--- To be done ---
Reproduce the data below word for word, every line of it, without changing anything.

--- Information provided ---
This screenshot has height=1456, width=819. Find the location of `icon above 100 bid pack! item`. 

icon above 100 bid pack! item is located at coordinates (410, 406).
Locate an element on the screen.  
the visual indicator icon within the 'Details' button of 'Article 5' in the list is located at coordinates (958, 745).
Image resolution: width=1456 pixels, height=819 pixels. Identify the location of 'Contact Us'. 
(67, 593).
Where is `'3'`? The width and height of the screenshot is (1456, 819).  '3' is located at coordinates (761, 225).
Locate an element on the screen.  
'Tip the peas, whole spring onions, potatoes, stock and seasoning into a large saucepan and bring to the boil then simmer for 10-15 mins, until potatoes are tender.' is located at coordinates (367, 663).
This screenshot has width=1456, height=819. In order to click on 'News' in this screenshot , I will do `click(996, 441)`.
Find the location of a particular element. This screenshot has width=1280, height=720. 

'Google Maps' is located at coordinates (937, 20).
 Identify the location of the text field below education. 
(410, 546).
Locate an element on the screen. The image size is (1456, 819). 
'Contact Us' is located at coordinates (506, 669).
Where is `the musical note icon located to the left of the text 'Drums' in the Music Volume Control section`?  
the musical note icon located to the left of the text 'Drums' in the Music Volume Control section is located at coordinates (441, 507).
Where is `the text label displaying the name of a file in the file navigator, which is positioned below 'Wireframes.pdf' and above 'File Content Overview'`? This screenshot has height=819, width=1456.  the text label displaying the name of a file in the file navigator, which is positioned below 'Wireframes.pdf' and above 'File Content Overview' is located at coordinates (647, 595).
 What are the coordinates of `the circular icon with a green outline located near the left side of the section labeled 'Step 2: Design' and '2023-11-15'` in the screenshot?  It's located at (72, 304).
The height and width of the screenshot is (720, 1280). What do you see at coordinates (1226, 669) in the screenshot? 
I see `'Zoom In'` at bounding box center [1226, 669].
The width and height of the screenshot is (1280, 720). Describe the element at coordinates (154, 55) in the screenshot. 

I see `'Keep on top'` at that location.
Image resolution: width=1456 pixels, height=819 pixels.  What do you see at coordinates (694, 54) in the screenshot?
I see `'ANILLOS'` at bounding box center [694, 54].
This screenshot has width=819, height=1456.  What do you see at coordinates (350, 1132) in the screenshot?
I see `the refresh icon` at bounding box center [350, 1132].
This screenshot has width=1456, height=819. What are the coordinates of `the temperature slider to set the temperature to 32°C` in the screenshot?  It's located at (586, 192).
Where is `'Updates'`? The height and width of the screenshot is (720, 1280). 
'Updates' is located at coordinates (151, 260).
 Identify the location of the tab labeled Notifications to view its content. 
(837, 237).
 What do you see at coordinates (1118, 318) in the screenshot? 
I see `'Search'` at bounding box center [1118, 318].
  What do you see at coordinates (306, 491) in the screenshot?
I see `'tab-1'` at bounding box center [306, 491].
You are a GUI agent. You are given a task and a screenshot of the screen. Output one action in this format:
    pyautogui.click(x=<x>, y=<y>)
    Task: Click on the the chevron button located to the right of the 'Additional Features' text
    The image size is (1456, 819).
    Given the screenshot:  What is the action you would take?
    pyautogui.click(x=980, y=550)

--- Exercise response ---
This screenshot has height=1456, width=819. Find the location of `icon above 100 bid pack! item`. 

icon above 100 bid pack! item is located at coordinates (410, 406).
Locate an element on the screen.  
the visual indicator icon within the 'Details' button of 'Article 5' in the list is located at coordinates (958, 745).
Image resolution: width=1456 pixels, height=819 pixels. Identify the location of 'Contact Us'. 
(67, 593).
Where is `'3'`? The width and height of the screenshot is (1456, 819).  '3' is located at coordinates (761, 225).
Locate an element on the screen.  
'Tip the peas, whole spring onions, potatoes, stock and seasoning into a large saucepan and bring to the boil then simmer for 10-15 mins, until potatoes are tender.' is located at coordinates (367, 663).
This screenshot has width=1456, height=819. In order to click on 'News' in this screenshot , I will do `click(996, 441)`.
Find the location of a particular element. This screenshot has width=1280, height=720. 

'Google Maps' is located at coordinates (937, 20).
 Identify the location of the text field below education. 
(410, 546).
Locate an element on the screen. The image size is (1456, 819). 
'Contact Us' is located at coordinates (506, 669).
Where is `the musical note icon located to the left of the text 'Drums' in the Music Volume Control section`?  
the musical note icon located to the left of the text 'Drums' in the Music Volume Control section is located at coordinates (441, 507).
Where is `the text label displaying the name of a file in the file navigator, which is positioned below 'Wireframes.pdf' and above 'File Content Overview'`? This screenshot has height=819, width=1456.  the text label displaying the name of a file in the file navigator, which is positioned below 'Wireframes.pdf' and above 'File Content Overview' is located at coordinates (647, 595).
 What are the coordinates of `the circular icon with a green outline located near the left side of the section labeled 'Step 2: Design' and '2023-11-15'` in the screenshot?  It's located at (72, 304).
The height and width of the screenshot is (720, 1280). What do you see at coordinates (1226, 669) in the screenshot? 
I see `'Zoom In'` at bounding box center [1226, 669].
The width and height of the screenshot is (1280, 720). Describe the element at coordinates (154, 55) in the screenshot. 

I see `'Keep on top'` at that location.
Image resolution: width=1456 pixels, height=819 pixels.  What do you see at coordinates (694, 54) in the screenshot?
I see `'ANILLOS'` at bounding box center [694, 54].
This screenshot has width=819, height=1456.  What do you see at coordinates (350, 1132) in the screenshot?
I see `the refresh icon` at bounding box center [350, 1132].
This screenshot has width=1456, height=819. What are the coordinates of `the temperature slider to set the temperature to 32°C` in the screenshot?  It's located at (586, 192).
Where is `'Updates'`? The height and width of the screenshot is (720, 1280). 
'Updates' is located at coordinates (151, 260).
 Identify the location of the tab labeled Notifications to view its content. 
(837, 237).
 What do you see at coordinates (1118, 318) in the screenshot? 
I see `'Search'` at bounding box center [1118, 318].
  What do you see at coordinates (306, 491) in the screenshot?
I see `'tab-1'` at bounding box center [306, 491].
You are a GUI agent. You are given a task and a screenshot of the screen. Output one action in this format:
    pyautogui.click(x=<x>, y=<y>)
    Task: Click on the the chevron button located to the right of the 'Additional Features' text
    The image size is (1456, 819).
    Given the screenshot:  What is the action you would take?
    pyautogui.click(x=980, y=550)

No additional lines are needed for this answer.